Eleven eyes of 10 patients underwent PRP (1 patient had PRP in both eyes with a 1-week interval between sessions). PRP was performed using a 532nm laser with 200μm spot size, 280-440 MW, 0.03-0.04 sec, and number of spots ranging 1122-3532. There was no significant change in ACD after PRP (mean=2.95±0.56mm before; mean=2.94±0.57mm after, p=0.23), nor in the control eyes (mean=2.91±0.60mm before; mean=2.91±0.58mm after, p=0.38). CV decreased significantly after PRP by 5.3%, (mean=163.45±29.07mm3 before; mean=154.82±34.17mm3 after, p=0.05), but did not change significantly in controls (mean=157.82±.77mm3 before; mean=158.55±31.77 mm3 after, p=0.38).

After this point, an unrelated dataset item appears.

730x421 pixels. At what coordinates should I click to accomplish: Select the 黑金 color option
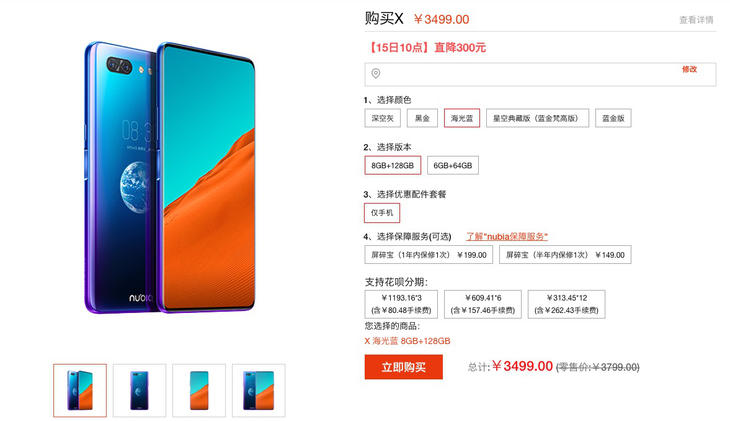[422, 118]
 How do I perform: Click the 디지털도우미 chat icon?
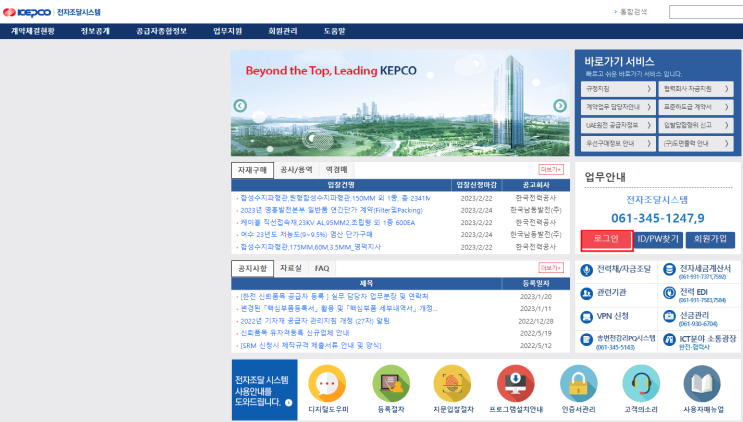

Eyes with 3000 or more spots (6 of the 11 eyes), showed no significant change in ACD after PRP (mean=2.82±0.54mm before; mean=2.80±0.56mm after, p=0.21), nor in the controls (mean=2.76±0.59mm before; mean=2.76±0.55mm after, p=0.44). The CV in this subgroup decreased after PRP by 8.44%, which trended towards statistical significance (mean=163.83±34.61mm3 before; mean=150.00±41.12mm3 after, p=0.08), while there was no significant change in CV in the control eyes, (mean=157.17±34.66mm3 before; mean=160.50±37.74mm after, p=0.19).
This study detected a statistically significant decrease in CV in eyes undergoing PRP for diabetic retinopathy, which may represent a choroidal microeffusion. Eyes undergoing heavy PRP had an even greater reduction of CV, which trended toward statistical significance. This study is currently recruiting more patients to increase its power.